By: Michael L. Young (elguero) 2013-04-30 23:08:39.384-0500

Thanks for the log... we will take a look at it.

I have attached the log to this issue for you so we can make sure that it is accessible.  Under the menu "More Actions", above, there is an option to "Attach Files".

By: Tony Hain (tonyhain) 2013-05-01 12:54:55.066-0500

When I looked at More Actions, it only had 'canned response'.

FWIW: The concept of locking to the first address in a set is just broken, and always has been. I understand that for multi-stream apps there needs to be an affinity for the duration of a session, but that does not equate to 'lock to one & retry forever'. If the current implementation tried the RFC 6555 approach to find the member of the set to use as the affinity anchor, this bug of blindly inserting the IPv4 address into a 128-bit container might never have been found. That said, in an IPv6 world, multiple address per interface will be the order of the day (there is always LL + one or more others), so the sooner apps accept that reality the more likely they are to live past the transition as IPv4 is weaned out of the system.

By: Michael L. Young (elguero) 2013-05-01 14:17:35.698-0500

I am curious about something... are you able to check what is being resolved by the device you have Asterisk running on?  Can you see what it resolves for telegraph.hain-global-consulting.com?

While you are correct that the current design of only using the first address resolved needs to be changed, that is not part of the issue here from what I can see.

So, the debug message says Asterisk is getting "Multiple addresses".  There should only be 1 address retrieved.  Asterisk only uses what comes back from the OS.  If more than one address is being returned to Asterisk, I think you need to start there.  Then Asterisk copies the first result into an appropriately sized structure for handling both IPv4 and IPv6.  It then goes on from there.  It appears to me that Asterisk is displaying what was given to it.
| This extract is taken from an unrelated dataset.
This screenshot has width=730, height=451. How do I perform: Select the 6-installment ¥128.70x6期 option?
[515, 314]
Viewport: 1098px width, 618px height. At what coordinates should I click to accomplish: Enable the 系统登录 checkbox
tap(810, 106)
By: Michael L. Young (elguero) 2013-05-01 14:58:09.392-0500

What are you binding to in sip.conf?

By: Tony Hain (tonyhain) 2013-05-01 17:14:47.312-0500

> set ty=any
> telegraph.hain-global-consulting.com

Name:   telegraph.hain-global-consulting.com

That is the correct resolution, as there is only the one A record in DNS. Somebody is synthesizing an IPv6 address that starts with those 32 bits. Given that it worked when running Asterisk 1.8, and failed immediately when switching to Asterisk 11, and nothing else gets confused about the appropriate stack to run when given a 32 bit object, the continuing claims that Asterisk is doing the right thing are questionable.
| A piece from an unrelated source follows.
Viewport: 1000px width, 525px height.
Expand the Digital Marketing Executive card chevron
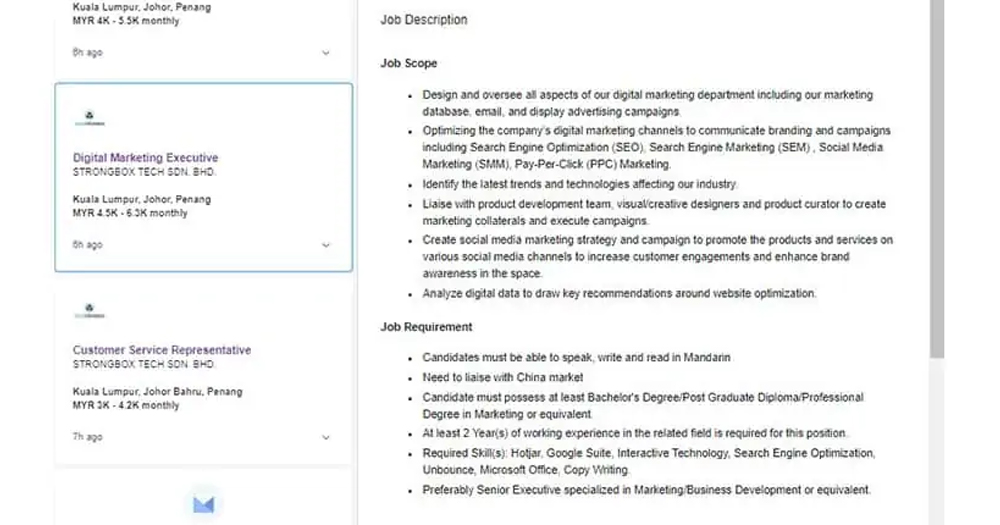click(326, 245)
The sip.conf bind entries are from some examples a couple of years ago that I can't find currently about enabling IPv6.
grep bind sip.conf

The sip stack is clearly binding to IPv4, as inbound calls from the 3102 continue to work. As I recall, the instructions said not to put in multiple bindaddr strings because that would confuse the system, and that IPv4 was always bound to default anyway unless you gave it a specific value. Given that 1.8 worked with this sip.conf, and inbound calls continue to work, the claim that IPv4 is always bound appears to be a true statement.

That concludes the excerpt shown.